Thanks Alexander. Thoughts below...
On Sat, May 19, 2012 at 09:09:35PM +0600, Alexander E. Patrakov wrote:
There are two ways to implement a high-performance resampler, and I have prepared (conflicting, pick no more than one) patches for both:
1 (this patch): Use a shorter FIR with the existing code. This has the advantage of higher quality (unwanted frequencies are at least attempted to be rejected) and almost no new code. 2 (the other patch): Write new code. E.g., linear interpolation. This is what Windows XP does at its lowest quality setting, and it eats less CPU than variant 1.
Do you have an opinion on which of these patches to use? The low-quality FIR has the advantage of not introducing another codepath. On the other hand, the linear resampler codepath is very simple, and even easier on the CPU.
I'm leaning towards the linear resampler for its larger CPU usage benefits.
Also note that, as evicenced by the debugging patch, a Core 2 Duo E6420 @ 2.13 GHz _can_ resample more than 32 streams simultaneously from various weird rates to 48000 Hz. As GTA:SA reportedly creates only 16 secondary buffers, it _should_ have more than enough CPU time to mix them. IMHO, this makes bug #30639 look somewhat strange: on GyB's computer, GTA:SA stutters, while Darwinia (which looks more demanding about sound) doesn't. It may well be that in fact none of my patches are needed, and that the real bug is that the CPU-intensive cp_fields() function is called from a wrong thread or process. I don't have the expertise needed to debug this.
I did some research on this. Darwinia creates up to 32 buffers, like you said. GTA:SA creates and destroys buffers as needed, and I saw it go as high as 31 in a quick test. Darwinia's buffer frequencies range in the 40-90 kHz range and resample to 22050 Hz, while GTA:SA's range around 10-20 kHz and resample to 48 kHz.
So in each time step, GTA:SA requires about 1000-2000 get_current_sample() calls, but 4800 FIR convolutions per buffer.
Darwinia requires 4000-9000 get_current_sample() calls, but only about 2200 convolutions per buffer.
I suspect the convolutions are considerably more expensive than the get_current_sample() calls, so I would actually expect GTA:SA to be more CPU taxing. That should explain what's going on here.
We could test this on Gyb's machine by setting DefaultSampleRate=22050 and hacking <dlls/dsound/primary.c:primarybuffer_SetFormat> to return S_OK without actually changing the primary buffer's format. That should give GTA:SA similar cp_fields performance to Darwinia, and I expect it would fix the lag issue.
Andrew
2012/5/22 Andrew Eikum aeikum@codeweavers.com:
Thanks Alexander. Thoughts below...
On Sat, May 19, 2012 at 09:09:35PM +0600, Alexander E. Patrakov wrote:
There are two ways to implement a high-performance resampler, and I have prepared (conflicting, pick no more than one) patches for both:
1 (this patch): Use a shorter FIR with the existing code. This has the advantage of higher quality (unwanted frequencies are at least attempted to be rejected) and almost no new code. 2 (the other patch): Write new code. E.g., linear interpolation. This is what Windows XP does at its lowest quality setting, and it eats less CPU than variant 1.

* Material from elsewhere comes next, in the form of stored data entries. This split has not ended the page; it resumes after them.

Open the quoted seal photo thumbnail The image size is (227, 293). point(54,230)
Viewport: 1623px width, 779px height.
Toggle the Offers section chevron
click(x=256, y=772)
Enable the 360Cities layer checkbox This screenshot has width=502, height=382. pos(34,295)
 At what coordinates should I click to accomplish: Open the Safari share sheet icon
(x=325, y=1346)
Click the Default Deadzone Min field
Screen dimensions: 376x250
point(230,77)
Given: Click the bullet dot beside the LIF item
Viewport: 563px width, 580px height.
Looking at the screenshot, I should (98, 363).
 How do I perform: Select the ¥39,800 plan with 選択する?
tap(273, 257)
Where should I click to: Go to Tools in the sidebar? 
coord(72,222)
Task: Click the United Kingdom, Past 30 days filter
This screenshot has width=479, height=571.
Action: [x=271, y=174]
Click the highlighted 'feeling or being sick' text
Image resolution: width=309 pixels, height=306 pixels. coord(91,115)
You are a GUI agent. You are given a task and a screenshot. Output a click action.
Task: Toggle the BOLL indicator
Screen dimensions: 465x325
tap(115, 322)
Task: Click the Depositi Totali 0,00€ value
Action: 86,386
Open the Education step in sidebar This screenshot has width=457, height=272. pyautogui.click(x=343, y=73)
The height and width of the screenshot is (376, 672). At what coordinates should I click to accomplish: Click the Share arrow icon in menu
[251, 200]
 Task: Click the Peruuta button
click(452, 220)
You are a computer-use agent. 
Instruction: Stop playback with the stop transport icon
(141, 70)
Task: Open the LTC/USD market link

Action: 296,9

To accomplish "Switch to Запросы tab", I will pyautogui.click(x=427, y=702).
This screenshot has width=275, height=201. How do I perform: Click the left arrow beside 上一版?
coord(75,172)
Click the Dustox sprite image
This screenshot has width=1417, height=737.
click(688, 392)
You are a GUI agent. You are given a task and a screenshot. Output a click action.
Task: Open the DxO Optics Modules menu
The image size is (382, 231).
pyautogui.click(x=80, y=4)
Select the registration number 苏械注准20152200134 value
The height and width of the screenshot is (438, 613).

Do you have an opinion on which of these patches to use? The low-quality FIR has the advantage of not introducing another codepath. On the other hand, the linear resampler codepath is very simple, and even easier on the CPU.
Yes. And Windows has two code paths as well. OTOH the linear resampler has lower quality, and different latency from the FIR-based filter. Due to this difference of latency there may be unaviodable clicks in games (sorry, no concrete example) that frequently switch from 3 to 4 buffers and back. The FIR-based approach eliminates this effect, because there is no latency difference (or, because this is untested, better say: it's a bug in my code if there is any latency difference).
I'm leaning towards the linear resampler for its larger CPU usage benefits.
I have no real preference. If there are no other arguments (i.e. if clicks due to switching resamplers are not a valid/worthy argument), let's use the linear resampler, because I wrote it first and because GyB tested it. Anyway, it doesn't really matter, because it is possible to change this later, or even implement a 3-level quality degradation strategy (long FIR -> short FIR -> linear interpolation).
As for your performance analysis - yes, get_current_sample() is cheap, and the main cost is due to caching the FIR and calculating the convolution. As far as I understand (but I can be wrong here), it would be fair enough to count only the "sum += fir_copy[j] * cache[j];" line. Still, I don't think it explains the whole picture.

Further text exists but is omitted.